[Dataset entries]
* * * * * * *

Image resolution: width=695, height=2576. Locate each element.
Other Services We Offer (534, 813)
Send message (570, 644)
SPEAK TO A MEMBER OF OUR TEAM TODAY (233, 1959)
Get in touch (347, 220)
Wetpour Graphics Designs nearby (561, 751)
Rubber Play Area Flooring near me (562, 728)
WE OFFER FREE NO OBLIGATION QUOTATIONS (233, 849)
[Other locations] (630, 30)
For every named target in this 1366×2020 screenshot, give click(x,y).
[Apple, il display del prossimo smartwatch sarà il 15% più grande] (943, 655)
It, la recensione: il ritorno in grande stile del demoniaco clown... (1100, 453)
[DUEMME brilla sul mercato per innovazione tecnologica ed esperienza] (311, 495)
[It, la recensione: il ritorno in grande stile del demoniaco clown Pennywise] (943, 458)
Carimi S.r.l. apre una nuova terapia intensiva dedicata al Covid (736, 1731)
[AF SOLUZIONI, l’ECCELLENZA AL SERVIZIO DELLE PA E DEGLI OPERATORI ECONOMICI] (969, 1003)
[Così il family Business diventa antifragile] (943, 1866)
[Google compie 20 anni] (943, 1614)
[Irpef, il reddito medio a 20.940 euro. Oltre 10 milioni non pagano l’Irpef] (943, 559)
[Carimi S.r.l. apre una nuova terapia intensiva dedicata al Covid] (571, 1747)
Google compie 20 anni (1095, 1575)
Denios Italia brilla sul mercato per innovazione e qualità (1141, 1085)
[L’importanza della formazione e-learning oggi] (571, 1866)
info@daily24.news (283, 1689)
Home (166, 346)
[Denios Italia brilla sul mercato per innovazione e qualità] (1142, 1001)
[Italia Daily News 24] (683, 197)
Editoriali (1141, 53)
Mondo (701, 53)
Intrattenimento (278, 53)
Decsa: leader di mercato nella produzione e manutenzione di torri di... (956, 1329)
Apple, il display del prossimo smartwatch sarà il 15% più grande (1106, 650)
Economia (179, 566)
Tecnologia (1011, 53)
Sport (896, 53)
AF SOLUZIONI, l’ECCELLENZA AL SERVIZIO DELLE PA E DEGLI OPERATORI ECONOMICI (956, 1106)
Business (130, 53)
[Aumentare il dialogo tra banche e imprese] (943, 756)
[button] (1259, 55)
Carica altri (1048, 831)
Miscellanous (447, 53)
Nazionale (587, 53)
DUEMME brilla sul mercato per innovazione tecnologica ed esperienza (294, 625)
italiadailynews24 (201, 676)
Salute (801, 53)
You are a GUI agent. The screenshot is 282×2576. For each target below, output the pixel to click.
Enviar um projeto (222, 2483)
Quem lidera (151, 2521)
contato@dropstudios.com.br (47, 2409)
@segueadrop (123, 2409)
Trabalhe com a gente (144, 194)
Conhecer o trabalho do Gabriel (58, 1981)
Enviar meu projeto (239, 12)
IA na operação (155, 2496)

* * * * * * *

▶ _TASK DESCRIPTION_
All of the records above need to be printed again exactly as they appear.

▶ _OUTPUT BELOW_
Image resolution: width=695, height=2576. Locate each element.
Other Services We Offer (534, 813)
Send message (570, 644)
SPEAK TO A MEMBER OF OUR TEAM TODAY (233, 1959)
Get in touch (347, 220)
Wetpour Graphics Designs nearby (561, 751)
Rubber Play Area Flooring near me (562, 728)
WE OFFER FREE NO OBLIGATION QUOTATIONS (233, 849)
[Other locations] (630, 30)
For every named target in this 1366×2020 screenshot, give click(x,y).
[Apple, il display del prossimo smartwatch sarà il 15% più grande] (943, 655)
It, la recensione: il ritorno in grande stile del demoniaco clown... (1100, 453)
[DUEMME brilla sul mercato per innovazione tecnologica ed esperienza] (311, 495)
[It, la recensione: il ritorno in grande stile del demoniaco clown Pennywise] (943, 458)
Carimi S.r.l. apre una nuova terapia intensiva dedicata al Covid (736, 1731)
[AF SOLUZIONI, l’ECCELLENZA AL SERVIZIO DELLE PA E DEGLI OPERATORI ECONOMICI] (969, 1003)
[Così il family Business diventa antifragile] (943, 1866)
[Google compie 20 anni] (943, 1614)
[Irpef, il reddito medio a 20.940 euro. Oltre 10 milioni non pagano l’Irpef] (943, 559)
[Carimi S.r.l. apre una nuova terapia intensiva dedicata al Covid] (571, 1747)
Google compie 20 anni (1095, 1575)
Denios Italia brilla sul mercato per innovazione e qualità (1141, 1085)
[L’importanza della formazione e-learning oggi] (571, 1866)
info@daily24.news (283, 1689)
Home (166, 346)
[Denios Italia brilla sul mercato per innovazione e qualità] (1142, 1001)
[Italia Daily News 24] (683, 197)
Editoriali (1141, 53)
Mondo (701, 53)
Intrattenimento (278, 53)
Decsa: leader di mercato nella produzione e manutenzione di torri di... (956, 1329)
Apple, il display del prossimo smartwatch sarà il 15% più grande (1106, 650)
Economia (179, 566)
Tecnologia (1011, 53)
Sport (896, 53)
AF SOLUZIONI, l’ECCELLENZA AL SERVIZIO DELLE PA E DEGLI OPERATORI ECONOMICI (956, 1106)
Business (130, 53)
[Aumentare il dialogo tra banche e imprese] (943, 756)
[button] (1259, 55)
Carica altri (1048, 831)
Miscellanous (447, 53)
Nazionale (587, 53)
DUEMME brilla sul mercato per innovazione tecnologica ed esperienza (294, 625)
italiadailynews24 (201, 676)
Salute (801, 53)
You are a GUI agent. The screenshot is 282×2576. For each target below, output the pixel to click.
Enviar um projeto (222, 2483)
Quem lidera (151, 2521)
contato@dropstudios.com.br (47, 2409)
@segueadrop (123, 2409)
Trabalhe com a gente (144, 194)
Conhecer o trabalho do Gabriel (58, 1981)
Enviar meu projeto (239, 12)
IA na operação (155, 2496)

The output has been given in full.